Recognition of this variant would improve the precision of radiological reporting and refine prognostic stratification, helping clinicians distinguish confined, self-limiting lesions from higher-risk intratendinous tears. Future studies should validate this proposed subtype through larger, multicenter data sets and interobserver reliability analyses. Moreover, it would be valuable to investigate whether similar peritendinous patterns occur in other intramuscular tendons—such as the rectus femoris conjoint tendon—to determine whether the “distal tip variant” reflects a broader histoarchitectural phenomenon rather than an isolated feature of the BF.

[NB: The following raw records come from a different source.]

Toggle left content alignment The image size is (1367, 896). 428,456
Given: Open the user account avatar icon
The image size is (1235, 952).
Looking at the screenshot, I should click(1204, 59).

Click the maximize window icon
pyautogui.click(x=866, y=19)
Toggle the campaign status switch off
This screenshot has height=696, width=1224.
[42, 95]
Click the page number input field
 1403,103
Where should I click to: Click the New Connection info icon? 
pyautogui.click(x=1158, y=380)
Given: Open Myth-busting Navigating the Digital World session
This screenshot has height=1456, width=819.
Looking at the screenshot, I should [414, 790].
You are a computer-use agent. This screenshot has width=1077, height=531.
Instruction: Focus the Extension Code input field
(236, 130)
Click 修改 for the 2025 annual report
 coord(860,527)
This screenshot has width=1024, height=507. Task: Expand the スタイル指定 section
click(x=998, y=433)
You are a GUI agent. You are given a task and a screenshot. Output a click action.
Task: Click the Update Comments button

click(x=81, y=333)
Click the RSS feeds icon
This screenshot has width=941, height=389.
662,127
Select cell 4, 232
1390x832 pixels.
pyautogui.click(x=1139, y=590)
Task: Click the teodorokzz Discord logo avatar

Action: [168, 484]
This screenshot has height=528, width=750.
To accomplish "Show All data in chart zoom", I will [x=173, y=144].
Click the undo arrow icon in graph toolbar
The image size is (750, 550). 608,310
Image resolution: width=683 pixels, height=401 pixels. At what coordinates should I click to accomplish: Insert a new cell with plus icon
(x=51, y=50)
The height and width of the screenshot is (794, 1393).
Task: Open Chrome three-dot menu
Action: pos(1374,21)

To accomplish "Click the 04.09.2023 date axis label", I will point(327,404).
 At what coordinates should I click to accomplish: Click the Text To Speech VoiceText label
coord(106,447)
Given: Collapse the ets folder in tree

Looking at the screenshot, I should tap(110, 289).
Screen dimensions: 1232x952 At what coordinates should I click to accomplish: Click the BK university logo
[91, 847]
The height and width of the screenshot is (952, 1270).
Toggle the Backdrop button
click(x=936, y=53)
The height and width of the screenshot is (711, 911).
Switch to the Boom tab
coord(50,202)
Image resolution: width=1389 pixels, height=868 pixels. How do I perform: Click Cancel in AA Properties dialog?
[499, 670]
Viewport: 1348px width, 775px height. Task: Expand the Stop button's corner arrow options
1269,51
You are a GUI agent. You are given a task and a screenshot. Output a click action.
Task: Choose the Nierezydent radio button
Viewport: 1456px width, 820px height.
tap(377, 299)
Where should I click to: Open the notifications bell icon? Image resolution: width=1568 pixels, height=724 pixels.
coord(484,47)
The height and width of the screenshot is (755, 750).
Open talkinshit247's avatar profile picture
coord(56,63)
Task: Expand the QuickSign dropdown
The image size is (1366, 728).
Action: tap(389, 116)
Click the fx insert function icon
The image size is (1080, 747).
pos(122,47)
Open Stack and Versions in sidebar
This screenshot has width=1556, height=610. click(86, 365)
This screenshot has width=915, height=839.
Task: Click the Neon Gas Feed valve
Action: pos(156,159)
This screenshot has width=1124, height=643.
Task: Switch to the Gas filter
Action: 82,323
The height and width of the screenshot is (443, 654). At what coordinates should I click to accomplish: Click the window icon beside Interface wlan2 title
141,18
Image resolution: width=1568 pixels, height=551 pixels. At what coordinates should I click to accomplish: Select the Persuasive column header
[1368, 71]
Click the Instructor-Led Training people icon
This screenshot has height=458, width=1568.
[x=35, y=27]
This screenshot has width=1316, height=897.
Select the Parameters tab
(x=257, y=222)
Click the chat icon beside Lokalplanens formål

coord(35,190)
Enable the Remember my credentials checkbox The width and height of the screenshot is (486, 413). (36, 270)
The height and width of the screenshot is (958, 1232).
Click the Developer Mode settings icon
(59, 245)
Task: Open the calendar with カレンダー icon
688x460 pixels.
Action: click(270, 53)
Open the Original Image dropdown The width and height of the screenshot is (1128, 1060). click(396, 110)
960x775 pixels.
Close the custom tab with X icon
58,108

Limitations and Future Directions
This study has several limitations that may affect the generalizability of its findings. First, the analysis was conducted within a single elite professional soccer team, with all injuries managed by the same medical and physical therapy staff, potentially limiting external validity. Second, although injuries were prospectively documented in the club's medical database, the retrospective study design may still introduce selection and information bias. Third, MRI interpretation was performed by radiologists working in a highly specialized sports medicine environment, which may not reflect diagnostic performance in broader clinical settings.
A key limitation is the markedly low interobserver agreement for BAMIC classification, with Fleiss κ values approaching zero. This finding challenges the reproducibility of both the overarching pattern and its tentative subclassification when applied independently by experienced musculoskeletal radiologists. Moreover, the absence of a comparison cohort of classical BAMIC c lesions restricts the ability to determine whether the observed clinical course or RTP timelines meaningfully differ from traditionally described injury profiles; any such interpretations should therefore be considered hypothesis generating.
Future research should aim to validate these findings in larger, multicenter cohorts using standardized MRI protocols and formal interobserver reliability assessments. Such work is needed to establish whether the proposed MRI configuration—provisionally described as a BAMIC type 2c distal tip variant—represents a consistently recognizable entity with distinct prognostic implications or simply reflects expected variability within intratendinous injuries.
Advanced imaging modalities, including diffusion tensor imaging and ultrashort echo time sequences, may offer further insight into tendon microstructure and peritendinous changes. Longitudinal studies across different competitive contexts could clarify the stability of the observed clinical trajectory. Finally, integrating biomechanical modeling with contextual load analysis may help elucidate stress distribution in the distal portion of the proximal tendon tip, advancing understanding of the mechanisms underlying this focal injury phenotype and supporting the development of targeted prevention and rehabilitation strategies.
Conclusion
This study describes a consistent MRI pattern of proximal BF tendon injury in professional soccer players. Recognition of this imaging appearance may facilitate more accurate lesion classification and help distinguish it from classical BAMIC c tendon injuries. In this small series, the described lesion was associated with a favorable clinical course and a relatively short RTP timeline. Awareness of this pattern may therefore support more appropriate clinical decision-making and expectations regarding recovery.
Footnotes
Final revision submitted January 6, 2026; accepted February 1, 2026.
The authors declared that there are no conflicts of interest in the authorship and publication of this contribution. AOSSM checks author disclosures against the Open Payments Database (OPD). AOSSM has not conducted an independent investigation on the OPD and disclaims any liability or responsibility relating thereto.
The requirement for ethical approval was waived by the Medical Directorate of the club, as this retrospective study analyzed anonymized data collected during routine clinical care.